Copy out exactly the lines from the start of the data to the line containing "Open the 文件". Include both.

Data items
+===+

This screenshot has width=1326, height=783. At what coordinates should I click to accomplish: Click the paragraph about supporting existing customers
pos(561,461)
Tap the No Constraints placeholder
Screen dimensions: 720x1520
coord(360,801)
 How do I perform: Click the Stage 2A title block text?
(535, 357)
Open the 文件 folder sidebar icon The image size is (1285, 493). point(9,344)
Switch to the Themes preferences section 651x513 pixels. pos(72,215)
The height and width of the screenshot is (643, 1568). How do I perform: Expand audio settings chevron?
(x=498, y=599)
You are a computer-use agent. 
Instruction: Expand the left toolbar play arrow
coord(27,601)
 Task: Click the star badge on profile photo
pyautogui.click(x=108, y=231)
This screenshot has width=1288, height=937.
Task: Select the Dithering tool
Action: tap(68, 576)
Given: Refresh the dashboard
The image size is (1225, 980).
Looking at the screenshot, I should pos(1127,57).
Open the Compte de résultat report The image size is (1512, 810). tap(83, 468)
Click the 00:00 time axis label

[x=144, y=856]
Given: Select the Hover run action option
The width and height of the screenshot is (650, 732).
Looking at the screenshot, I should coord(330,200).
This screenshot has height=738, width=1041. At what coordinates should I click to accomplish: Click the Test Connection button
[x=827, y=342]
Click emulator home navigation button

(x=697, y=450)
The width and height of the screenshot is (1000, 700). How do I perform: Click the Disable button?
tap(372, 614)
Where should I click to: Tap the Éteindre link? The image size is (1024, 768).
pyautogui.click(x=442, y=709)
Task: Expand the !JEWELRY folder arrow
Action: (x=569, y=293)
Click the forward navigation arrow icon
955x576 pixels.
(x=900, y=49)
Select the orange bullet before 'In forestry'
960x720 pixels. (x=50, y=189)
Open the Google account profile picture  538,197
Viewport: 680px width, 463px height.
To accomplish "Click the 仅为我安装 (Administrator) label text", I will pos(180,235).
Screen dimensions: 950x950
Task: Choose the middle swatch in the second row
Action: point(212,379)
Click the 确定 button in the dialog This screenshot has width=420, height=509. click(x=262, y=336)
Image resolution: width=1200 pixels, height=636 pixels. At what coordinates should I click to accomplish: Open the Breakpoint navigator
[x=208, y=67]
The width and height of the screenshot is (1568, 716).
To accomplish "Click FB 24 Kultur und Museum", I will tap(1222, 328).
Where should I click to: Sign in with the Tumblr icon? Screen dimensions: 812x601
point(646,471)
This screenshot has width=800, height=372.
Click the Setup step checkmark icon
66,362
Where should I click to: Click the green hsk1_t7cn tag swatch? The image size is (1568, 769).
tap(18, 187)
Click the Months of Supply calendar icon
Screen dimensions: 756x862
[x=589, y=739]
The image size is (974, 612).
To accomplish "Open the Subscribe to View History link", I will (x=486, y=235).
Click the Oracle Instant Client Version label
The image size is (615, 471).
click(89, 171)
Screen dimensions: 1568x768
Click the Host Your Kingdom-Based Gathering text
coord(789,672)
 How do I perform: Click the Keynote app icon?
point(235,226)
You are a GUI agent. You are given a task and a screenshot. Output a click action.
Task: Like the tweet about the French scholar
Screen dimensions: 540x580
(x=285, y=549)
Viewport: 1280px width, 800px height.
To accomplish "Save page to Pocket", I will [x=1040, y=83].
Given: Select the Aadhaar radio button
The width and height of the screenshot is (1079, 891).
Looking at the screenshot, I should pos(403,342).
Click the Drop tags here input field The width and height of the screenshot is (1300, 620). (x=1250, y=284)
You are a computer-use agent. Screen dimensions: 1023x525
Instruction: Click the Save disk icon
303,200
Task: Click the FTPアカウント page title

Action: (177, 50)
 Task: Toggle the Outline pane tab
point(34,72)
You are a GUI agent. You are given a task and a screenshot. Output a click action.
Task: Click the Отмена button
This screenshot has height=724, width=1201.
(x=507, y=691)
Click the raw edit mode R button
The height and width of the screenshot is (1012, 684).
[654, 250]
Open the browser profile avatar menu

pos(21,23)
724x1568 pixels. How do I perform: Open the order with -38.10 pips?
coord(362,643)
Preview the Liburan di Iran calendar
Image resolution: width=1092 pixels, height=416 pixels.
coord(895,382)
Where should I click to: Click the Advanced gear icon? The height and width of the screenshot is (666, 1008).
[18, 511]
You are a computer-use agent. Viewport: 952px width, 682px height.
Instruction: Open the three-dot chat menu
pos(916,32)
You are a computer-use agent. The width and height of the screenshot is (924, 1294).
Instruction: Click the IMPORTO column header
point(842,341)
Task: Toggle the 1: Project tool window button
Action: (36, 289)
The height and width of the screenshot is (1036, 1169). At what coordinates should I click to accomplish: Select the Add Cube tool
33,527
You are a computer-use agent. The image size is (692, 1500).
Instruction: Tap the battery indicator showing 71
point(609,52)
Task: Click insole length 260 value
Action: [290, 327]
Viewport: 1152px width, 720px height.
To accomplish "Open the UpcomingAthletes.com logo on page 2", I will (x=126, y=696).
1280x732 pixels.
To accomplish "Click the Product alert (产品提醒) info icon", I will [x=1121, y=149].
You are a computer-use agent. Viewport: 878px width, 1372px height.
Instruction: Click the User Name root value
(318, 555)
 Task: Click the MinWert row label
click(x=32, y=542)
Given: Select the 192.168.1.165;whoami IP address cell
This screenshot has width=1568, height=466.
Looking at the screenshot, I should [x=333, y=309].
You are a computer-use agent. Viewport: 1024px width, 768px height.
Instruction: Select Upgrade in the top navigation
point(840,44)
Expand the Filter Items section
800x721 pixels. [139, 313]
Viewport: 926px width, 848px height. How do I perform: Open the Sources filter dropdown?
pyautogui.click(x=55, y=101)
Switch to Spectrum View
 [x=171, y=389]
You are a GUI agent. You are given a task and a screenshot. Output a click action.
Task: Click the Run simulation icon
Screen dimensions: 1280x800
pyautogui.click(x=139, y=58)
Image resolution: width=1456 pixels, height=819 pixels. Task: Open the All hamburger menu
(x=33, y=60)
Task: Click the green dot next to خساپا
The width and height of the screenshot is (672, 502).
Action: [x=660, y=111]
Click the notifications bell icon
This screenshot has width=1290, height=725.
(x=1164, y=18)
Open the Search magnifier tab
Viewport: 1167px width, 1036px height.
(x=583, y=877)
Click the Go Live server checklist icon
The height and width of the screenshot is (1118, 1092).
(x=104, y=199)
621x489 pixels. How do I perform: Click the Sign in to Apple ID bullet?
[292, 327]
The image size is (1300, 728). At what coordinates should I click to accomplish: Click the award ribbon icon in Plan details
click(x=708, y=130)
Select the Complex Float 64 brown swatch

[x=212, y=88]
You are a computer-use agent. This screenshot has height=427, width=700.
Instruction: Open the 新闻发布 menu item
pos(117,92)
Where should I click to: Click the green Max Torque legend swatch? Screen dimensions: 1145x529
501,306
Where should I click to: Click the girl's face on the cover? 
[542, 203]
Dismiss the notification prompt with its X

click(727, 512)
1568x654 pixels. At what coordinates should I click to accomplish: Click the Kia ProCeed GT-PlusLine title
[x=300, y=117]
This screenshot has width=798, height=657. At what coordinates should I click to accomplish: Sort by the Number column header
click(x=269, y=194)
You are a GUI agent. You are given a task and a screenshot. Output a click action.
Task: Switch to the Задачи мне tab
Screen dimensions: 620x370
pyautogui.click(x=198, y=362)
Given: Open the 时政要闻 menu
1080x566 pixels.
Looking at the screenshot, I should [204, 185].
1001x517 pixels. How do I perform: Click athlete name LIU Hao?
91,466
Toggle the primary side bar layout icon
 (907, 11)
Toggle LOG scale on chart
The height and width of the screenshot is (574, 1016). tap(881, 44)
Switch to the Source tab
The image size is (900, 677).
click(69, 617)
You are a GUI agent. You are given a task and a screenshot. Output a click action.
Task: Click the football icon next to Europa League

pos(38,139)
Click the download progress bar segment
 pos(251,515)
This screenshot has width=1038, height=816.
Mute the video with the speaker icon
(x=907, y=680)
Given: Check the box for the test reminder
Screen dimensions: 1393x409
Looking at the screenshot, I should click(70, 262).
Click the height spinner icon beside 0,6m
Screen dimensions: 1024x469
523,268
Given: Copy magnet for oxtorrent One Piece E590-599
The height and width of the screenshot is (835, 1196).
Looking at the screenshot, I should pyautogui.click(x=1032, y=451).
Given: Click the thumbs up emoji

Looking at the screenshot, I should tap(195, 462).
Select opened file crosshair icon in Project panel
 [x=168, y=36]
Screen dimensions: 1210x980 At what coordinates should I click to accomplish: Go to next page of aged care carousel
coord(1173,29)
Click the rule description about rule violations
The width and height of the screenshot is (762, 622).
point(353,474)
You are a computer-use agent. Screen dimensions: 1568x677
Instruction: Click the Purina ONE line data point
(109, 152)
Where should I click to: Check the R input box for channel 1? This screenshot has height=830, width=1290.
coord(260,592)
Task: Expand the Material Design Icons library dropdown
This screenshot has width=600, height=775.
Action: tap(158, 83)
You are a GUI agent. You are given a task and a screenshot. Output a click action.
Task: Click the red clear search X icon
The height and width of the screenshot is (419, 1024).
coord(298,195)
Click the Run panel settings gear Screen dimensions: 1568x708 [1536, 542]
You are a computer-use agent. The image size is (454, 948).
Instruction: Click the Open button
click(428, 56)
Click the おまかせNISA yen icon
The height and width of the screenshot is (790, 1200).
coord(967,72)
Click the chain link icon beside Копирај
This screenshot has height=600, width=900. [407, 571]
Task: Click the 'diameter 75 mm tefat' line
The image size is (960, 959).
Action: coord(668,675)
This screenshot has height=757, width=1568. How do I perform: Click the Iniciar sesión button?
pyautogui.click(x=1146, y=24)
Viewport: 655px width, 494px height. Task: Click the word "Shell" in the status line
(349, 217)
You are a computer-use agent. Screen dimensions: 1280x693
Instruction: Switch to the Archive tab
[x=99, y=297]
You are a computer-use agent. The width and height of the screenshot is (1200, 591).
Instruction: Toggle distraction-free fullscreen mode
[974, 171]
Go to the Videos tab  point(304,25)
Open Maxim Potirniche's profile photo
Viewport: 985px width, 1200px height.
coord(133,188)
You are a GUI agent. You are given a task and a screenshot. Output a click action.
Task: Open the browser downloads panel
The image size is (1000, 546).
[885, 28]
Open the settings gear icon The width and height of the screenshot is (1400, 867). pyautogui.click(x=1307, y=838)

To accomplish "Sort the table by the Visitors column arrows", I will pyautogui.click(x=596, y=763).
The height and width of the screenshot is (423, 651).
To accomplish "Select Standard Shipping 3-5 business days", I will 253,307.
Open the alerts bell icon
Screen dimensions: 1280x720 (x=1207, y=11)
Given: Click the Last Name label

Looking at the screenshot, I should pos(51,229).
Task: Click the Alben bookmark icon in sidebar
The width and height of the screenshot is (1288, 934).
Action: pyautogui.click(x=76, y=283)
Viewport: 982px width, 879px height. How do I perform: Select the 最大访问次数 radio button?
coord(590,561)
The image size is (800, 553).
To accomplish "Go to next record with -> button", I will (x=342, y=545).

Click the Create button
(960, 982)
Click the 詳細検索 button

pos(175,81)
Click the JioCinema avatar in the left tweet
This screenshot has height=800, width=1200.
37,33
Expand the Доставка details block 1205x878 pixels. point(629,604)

+===+

**Result of the exercise**
This screenshot has width=1326, height=783. At what coordinates should I click to accomplish: Click the paragraph about supporting existing customers
pos(561,461)
Tap the No Constraints placeholder
Screen dimensions: 720x1520
coord(360,801)
 How do I perform: Click the Stage 2A title block text?
(535, 357)
Open the 文件 folder sidebar icon The image size is (1285, 493). point(9,344)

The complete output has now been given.